DESAFIO - Segundo o excerto do documento, em que instituição é Sharon Zukin professora? Responda, por favor, numa frase curta.

EXCERTO DO DOCUMENTO -
Para citação: GATO, Maria Assunção – Naked City: the death and life of authentic urban places. Estudo Prévio 1. Lisboa: CEACT/UAL – Centro de Estudos de Arquitetura, Cidade e Território da Universidade Autónoma de Lisboa, 2012, p. 110-111. ISSN: 2182-4339 [Disponível em: www.estudoprevio.net].

Creative Commons, licence CC BY-4.0: https://creativecommons.org/licenses/by/4.0/

Naked City: the death and life of authentic urban places

Sharon Zukin é socióloga e professora no Brooklyn College. Nas suas obras mais conhecidas tem explorado as mais recentes transformações urbanas que se têm operado através de fatores como a desindustrialização, a gentrificação ou imigração, bem como o papel de relevo que novos agentes urbanos vêm desempenhando ao nível da produção cultural, da economia simbólica e do consumo cultural nas cidades.

DADOS FORNECIDOS -

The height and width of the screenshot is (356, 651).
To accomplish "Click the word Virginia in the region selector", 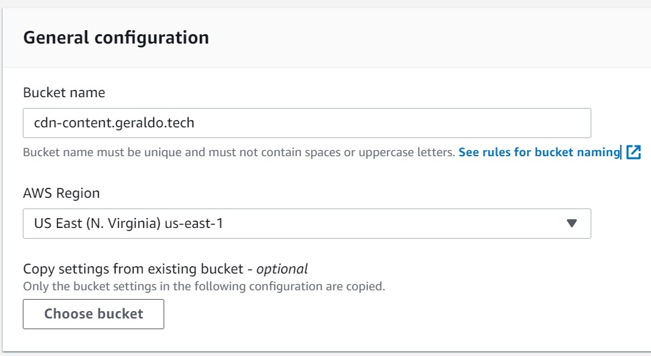I will point(135,223).
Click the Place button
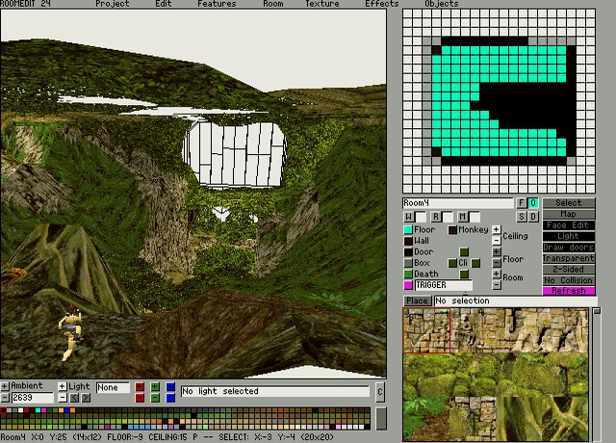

RESULTADO DA TAREFA - Sharon Zukin é professora no Brooklyn College.